Magic Weapons. The sphinx's weapon attacks are magical.
Spellcasting. The sphinx is a 9th-level spellcaster. Its spellcasting ability is Intelligence (spell save DC 16, +8 to hit with spell attacks). It requires no material components to cast its spells. The sphinx has the following wizard spells prepared:
Cantrips (at will): mage hand, minor illusion, prestidigitation
1st level (4 slots): detect magic, identify, shield
2nd level (3 slots): darkness, locate object, suggestion
3rd level (3 slots): dispel magic, remove curse, tongues
4th level (3 slots): banishment, greater invisibility
5th level (1 slot): legend lore
Multiattack. The sphinx makes two claw attacks.
Claw. Melee Weapon Attack: +8 to hit, reach 5 ft., one target. Hit: 13 (2d8 + 4) slashing damage.
The sphinx can take 3 legendary actions, choosing from the options below. Only one legendary action option can be used at a time and only at the end of another creature's turn. The sphinx regains spent legendary actions at the start of its turn.
Claw Attack.
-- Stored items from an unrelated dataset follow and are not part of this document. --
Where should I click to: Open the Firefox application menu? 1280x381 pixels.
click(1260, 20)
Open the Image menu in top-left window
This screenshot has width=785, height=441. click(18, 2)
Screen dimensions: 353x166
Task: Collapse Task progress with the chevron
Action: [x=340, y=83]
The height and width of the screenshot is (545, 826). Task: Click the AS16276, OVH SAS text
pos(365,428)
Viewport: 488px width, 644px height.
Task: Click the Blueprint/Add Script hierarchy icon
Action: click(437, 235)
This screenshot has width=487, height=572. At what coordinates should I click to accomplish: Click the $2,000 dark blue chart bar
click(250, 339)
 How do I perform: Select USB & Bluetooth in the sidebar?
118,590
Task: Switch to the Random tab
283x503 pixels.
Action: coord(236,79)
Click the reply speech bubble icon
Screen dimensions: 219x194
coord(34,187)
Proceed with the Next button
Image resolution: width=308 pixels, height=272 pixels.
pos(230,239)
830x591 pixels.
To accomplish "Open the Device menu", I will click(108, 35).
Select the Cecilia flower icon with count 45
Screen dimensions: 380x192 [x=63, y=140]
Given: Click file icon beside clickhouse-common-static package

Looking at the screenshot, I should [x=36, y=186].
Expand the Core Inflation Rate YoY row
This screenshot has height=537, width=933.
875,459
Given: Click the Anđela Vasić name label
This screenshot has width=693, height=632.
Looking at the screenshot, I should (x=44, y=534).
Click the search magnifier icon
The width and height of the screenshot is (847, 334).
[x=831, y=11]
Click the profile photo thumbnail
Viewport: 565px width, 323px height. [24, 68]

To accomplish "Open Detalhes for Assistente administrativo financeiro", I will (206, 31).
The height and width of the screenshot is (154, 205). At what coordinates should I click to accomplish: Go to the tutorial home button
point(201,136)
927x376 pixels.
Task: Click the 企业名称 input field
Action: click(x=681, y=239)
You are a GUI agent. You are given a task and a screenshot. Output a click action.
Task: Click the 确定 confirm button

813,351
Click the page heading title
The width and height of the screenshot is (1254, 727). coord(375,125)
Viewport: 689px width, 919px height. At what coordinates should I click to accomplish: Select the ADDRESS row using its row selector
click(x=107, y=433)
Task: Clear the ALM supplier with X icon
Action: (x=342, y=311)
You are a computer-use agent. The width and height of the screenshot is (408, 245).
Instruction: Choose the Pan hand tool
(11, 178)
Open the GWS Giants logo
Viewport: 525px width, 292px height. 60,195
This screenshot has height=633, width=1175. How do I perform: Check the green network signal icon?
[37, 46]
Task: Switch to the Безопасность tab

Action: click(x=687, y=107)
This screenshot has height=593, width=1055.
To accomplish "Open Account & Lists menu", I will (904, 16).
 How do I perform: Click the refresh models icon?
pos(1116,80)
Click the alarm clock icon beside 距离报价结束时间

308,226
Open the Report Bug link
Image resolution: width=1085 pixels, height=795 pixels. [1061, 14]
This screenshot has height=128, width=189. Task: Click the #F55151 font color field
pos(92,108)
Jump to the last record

The sphinx makes one claw attack.
Teleport (Costs 2 Actions). The sphinx magically teleports, along with any equipment it is wearing or carrying, up to 120 feet to an unoccupied space it can see.
Cast a Spell (Costs 3 Actions). The sphinx casts a spell from its list of prepared spells, using a spell slot as normal.
A Sphinx’s Lair
A sphinx presides over an ancient temple, sepulcher, or vault, within which are hidden divine secrets and treasures beyond the reach of mortals.
Lair Actions
On initiative count 20 (losing initiative ties), the sphinx can take a lair action to cause one of the following magical effects; the sphinx can’t use an effect again until it finishes a short or long rest:
- The flow of time is altered such that every creature in the lair must reroll initiative. The sphinx can choose not to reroll.
- The effects of time are altered such that every creature in the lair must succeed on a DC 15 Constitution saving throw or become 1d20 years older or younger (the sphinx’s choice), but never any younger than 1 year old. A greater restoration spell can restore a creature’s age to normal.
- The flow of time within the lair is altered such that everything within moves up to 10 years forward or backward (sphinx’s choice). Only the sphinx is immediately aware of the time change. A wish spell can return the caster and up to seven other creatures designated by the caster to their normal time.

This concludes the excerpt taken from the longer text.